News

Actions

Could abortion paperwork force doctors to incriminate themselves under Tennessee's new law?

Attorney: 'no information' on how prosecutors could use data
Report of Induced Termination of Pregnancy Form.jpg
Posted at 4:00 PM, Aug 26, 2022
and last updated 2022-08-26 21:46:20-04

NASHVILLE, Tenn. (WTVF) — With Tennessee's new abortion trigger law now enacted, a nonprofit legal resource center says a decades-old paperwork requirement may force Tennessee doctors to incriminate themselves after performing an abortion.

Tennessee's trigger law bans nearly all abortions in the state. But doctors are given a narrow carve-out for performing abortions to prevent the death of the pregnant woman or to prevent "serious risk of substantial and irreversible impairment" of a major bodily function — facts that the doctor on trial, not the state, must prove.

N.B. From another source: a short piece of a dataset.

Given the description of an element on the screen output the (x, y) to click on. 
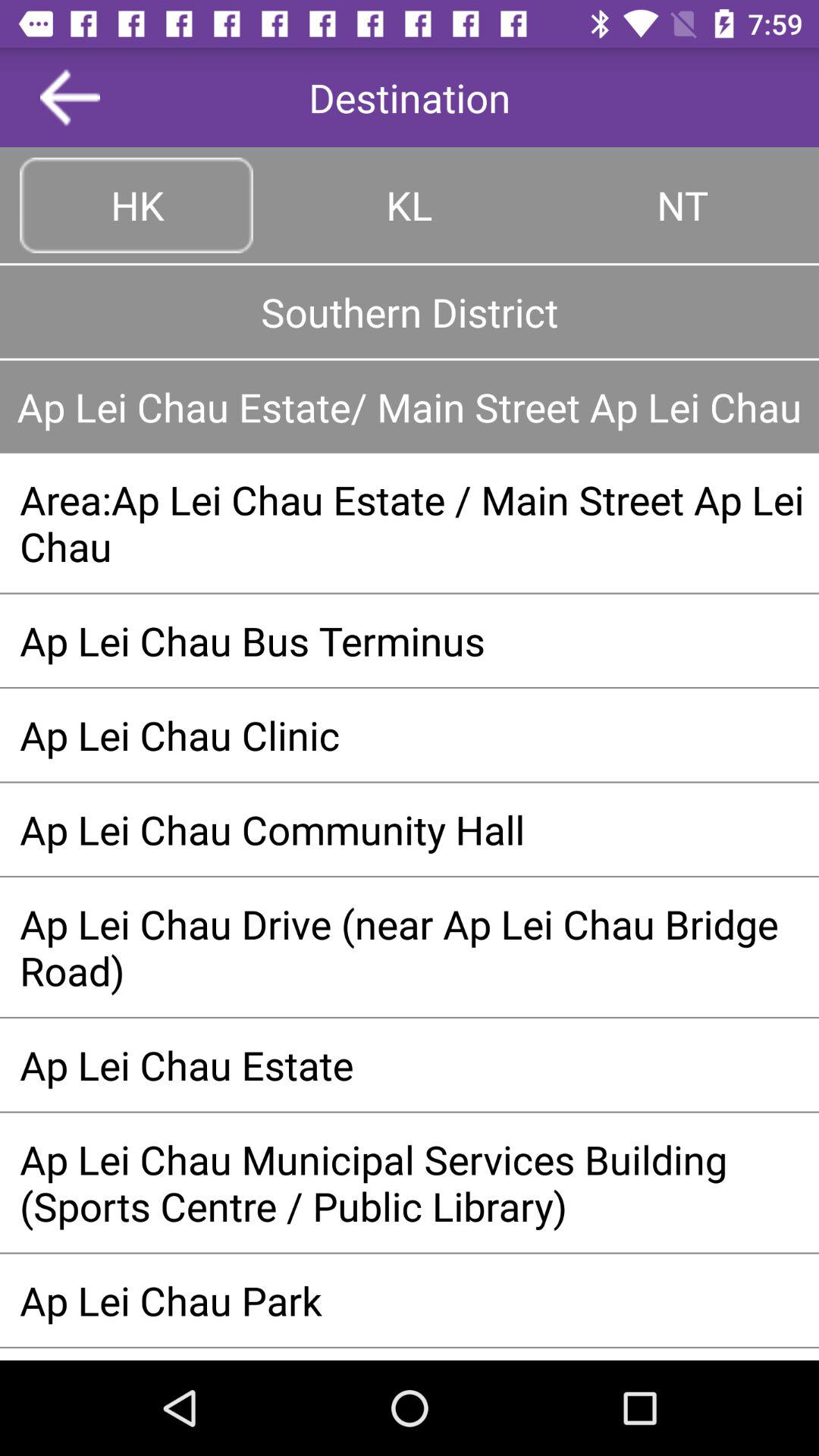
tap the item next to nt item (409, 205)
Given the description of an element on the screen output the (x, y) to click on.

Since the 1970s, doctors in Tennessee have been required to file a report each time they perform a procedure to end a pregnancy, called a Report of Induced Termination of Pregnancy. The report obscures the name of the patient seeking an abortion, but it requires that the doctor performing the abortion be named.

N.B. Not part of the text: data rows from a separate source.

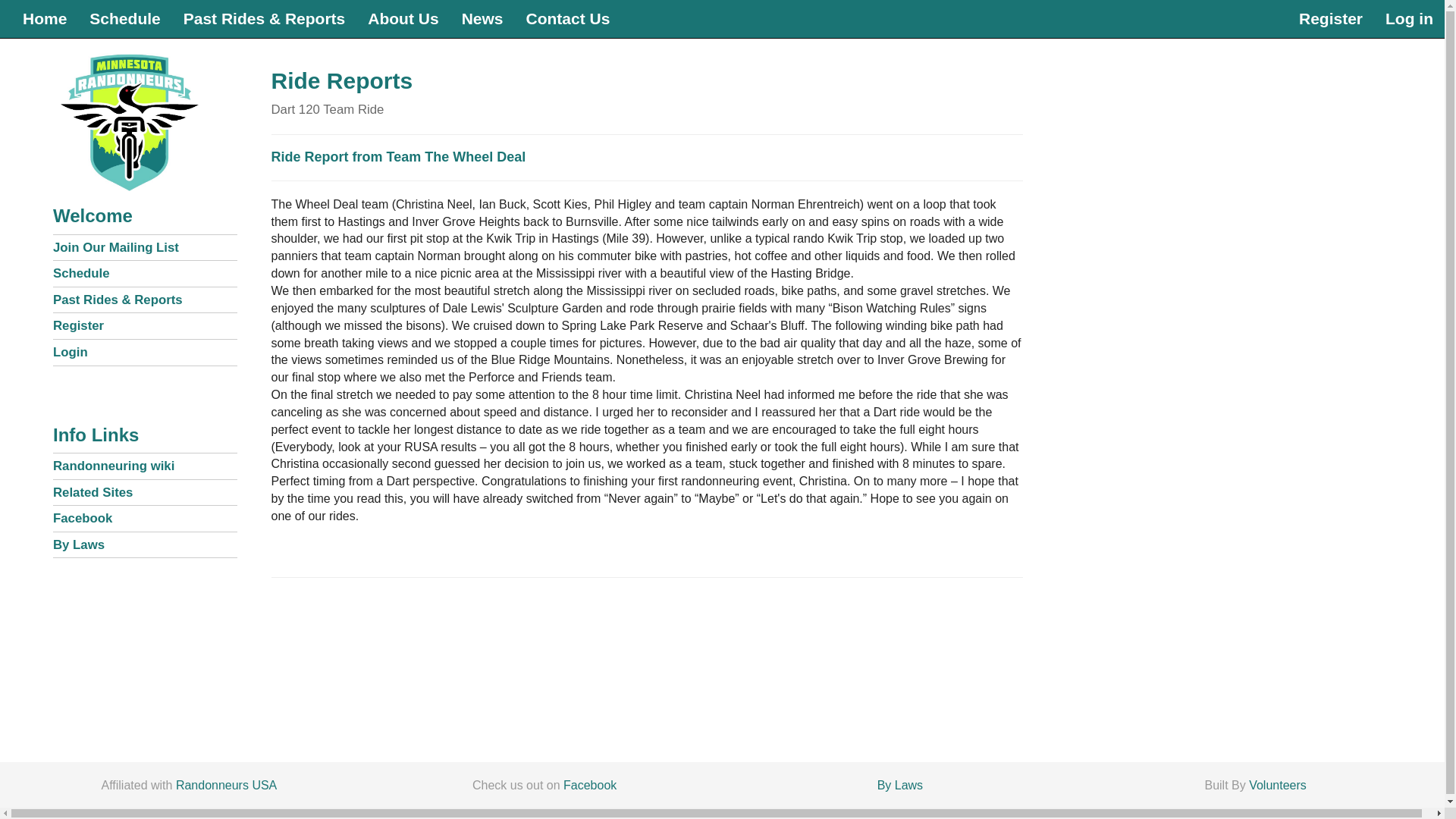
Home (44, 18)
Log in (1409, 18)
Login (69, 351)
Register (77, 325)
Join Our Mailing List (115, 247)
Register (1330, 18)
Related Sites (92, 492)
Contact Us (567, 18)
By Laws (78, 544)
News (482, 18)
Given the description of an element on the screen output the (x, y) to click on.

Chloe Akers, an attorney with the nonprofit legal resource center Standing Together Tennessee, said she fears that state or local prosecutors may be able to seize the abortion paperwork filed with the Department of Health, using it to compile a "dossier" of evidence to charge doctors with felonies.

"These forms in and of themselves prove each element of the crime of criminal abortion," Akers said. "A termination happened, it happened in Tennessee, a physician performed it."

Akers said the abortion paperwork, required to be filed by state law, effectively forces doctors to incriminate themselves — something prohibited by the U.S. Constitution's Fifth Amendment.

Akers said the medical paperwork at issue is relatively unknown outside the medical profession.

"The focus of my organization is educating people on the fact that these forms exist," Akers said. "I don't know of any legislator — any of them — who has ever mentioned this form. I think this form really illustrates what we're all seeing. Which is the consequences of this law are so broad, and it doesn't appear to me that they were considered by the folks passing the bill and signing it into law."

"We have no information right now about how the state will use these forms," Akers said.

The state Attorney General's office could not shed any light on how it would use the forms either, saying in a statement, "we cannot comment on potential scenarios that could be litigated."

There is about to be a changing of the guard at the office of the state's top cop.

Gov. Bill Lee's chief legal counsel, Jonathan Skrmetti, is set to take over for the retiring Attorney General Herbert Slatery on Sept 1. An email to Skrmetti for comment was not immediately returned.

For now, with doctors facing the threat of criminal prosecution, Akers worries the state's abortion law puts doctors between the form and a hard place.

"This puts the doctor and the doctor's patient in a very, very precarious situation," Akers said. "Not only is the doctor being forced — by virtue of wanting to do their job and save their patient — to commit a crime, but the doctor's hospital is also forced to effectively report that crime to a division of the state of Tennessee."